# please help an idiot



## emptyF (Sep 26, 2008)

furaffinity isn't making any sounds for me.  other websites are, my computer is, but fa won't.  i've done everything i know how to do (turn the computer off and then back on) but it didn't work.  might it have something to do with quicktime?  or . . . i'm going to stop while i'm ahead . . . HELP!


----------



## ArielMT (Sep 26, 2008)

What OS and what Web browser?  (Also, what versions of each?)

Also, what extensions does your Web browser have loaded?  (The instructions to find out vary from browser to browser.)

Please also provide a link to a page that renders as expected (playing sound), and a link to a page that doesn't.
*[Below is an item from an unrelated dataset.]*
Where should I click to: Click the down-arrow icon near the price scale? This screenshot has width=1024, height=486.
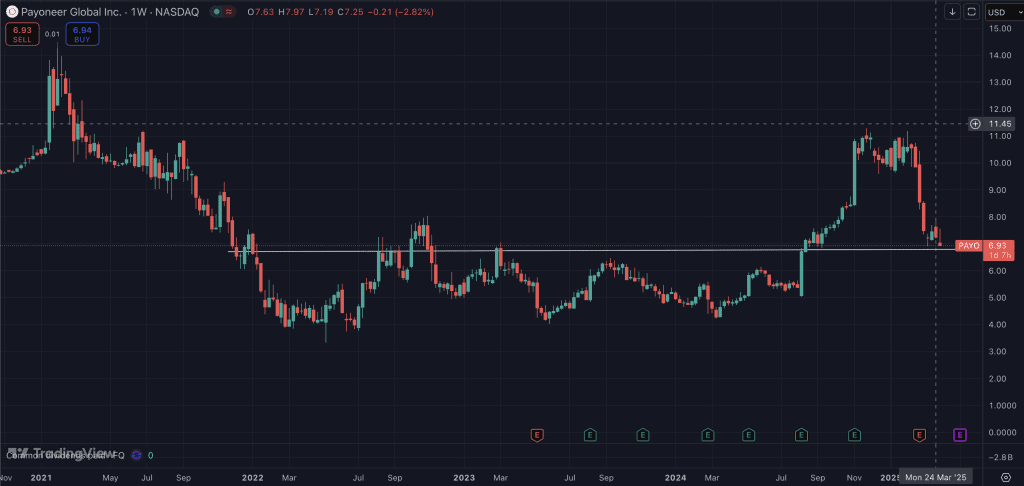(x=952, y=12)
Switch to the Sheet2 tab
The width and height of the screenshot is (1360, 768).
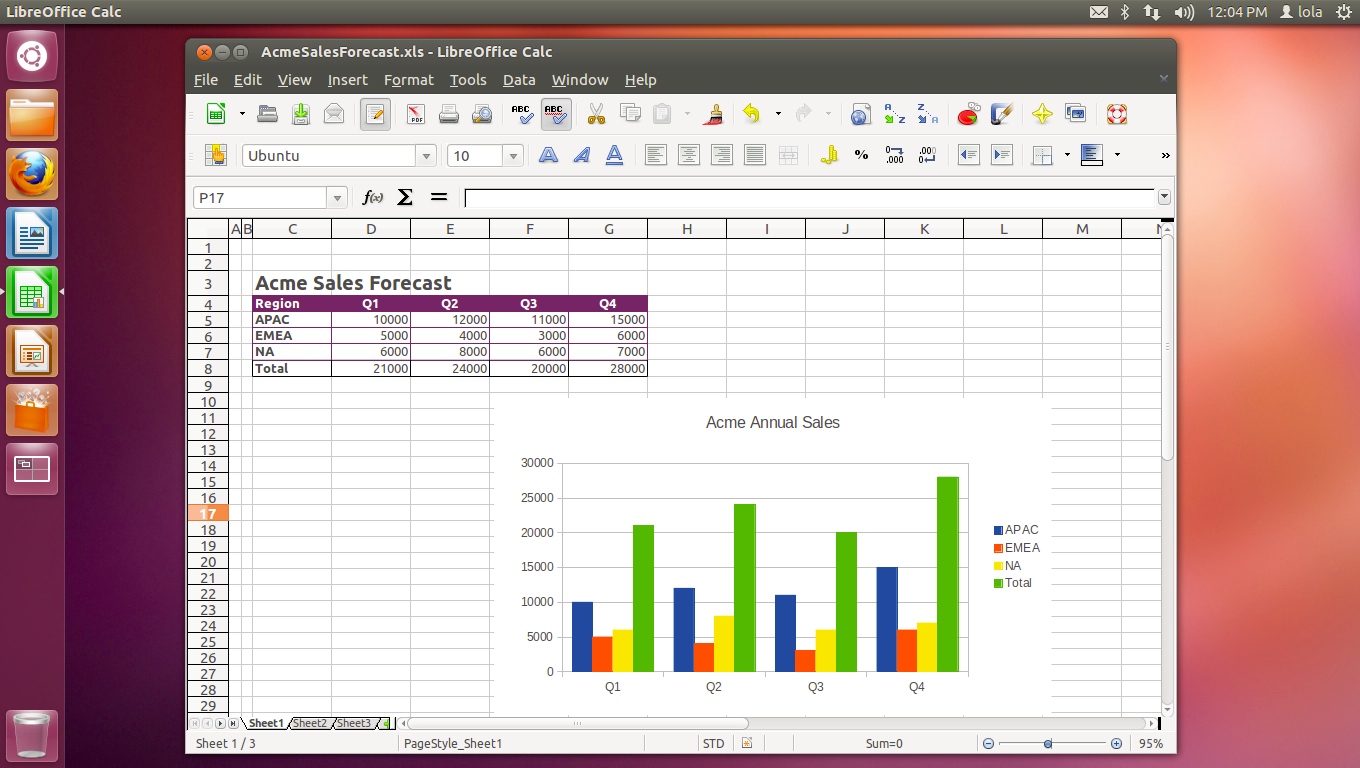pyautogui.click(x=309, y=723)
We know nothing of how your system is configured, let alone enough to venture a guess.


----------



## emptyF (Sep 27, 2008)

ArielMT said:


> What OS and what Web browser?  (Also, what versions of each?)
> 
> Also, what extensions does your Web browser have loaded?  (The instructions to find out vary from browser to browser.)
> 
> ...



i'm using windows xp and firefox, whatever the latest version is.

i don't know what an extension is or does, i'm sorry.

http://www.myspace.com/emptyFexperience works correctly

http://www.furaffinity.net/view/1247087/ does not


----------



## ArielMT (Sep 27, 2008)

I can't make sense of MySpace's messy coding enough to figure out which plugin is being used for your MySpace page.

But the Flash plugin is what's being used by Fur Affinity pages.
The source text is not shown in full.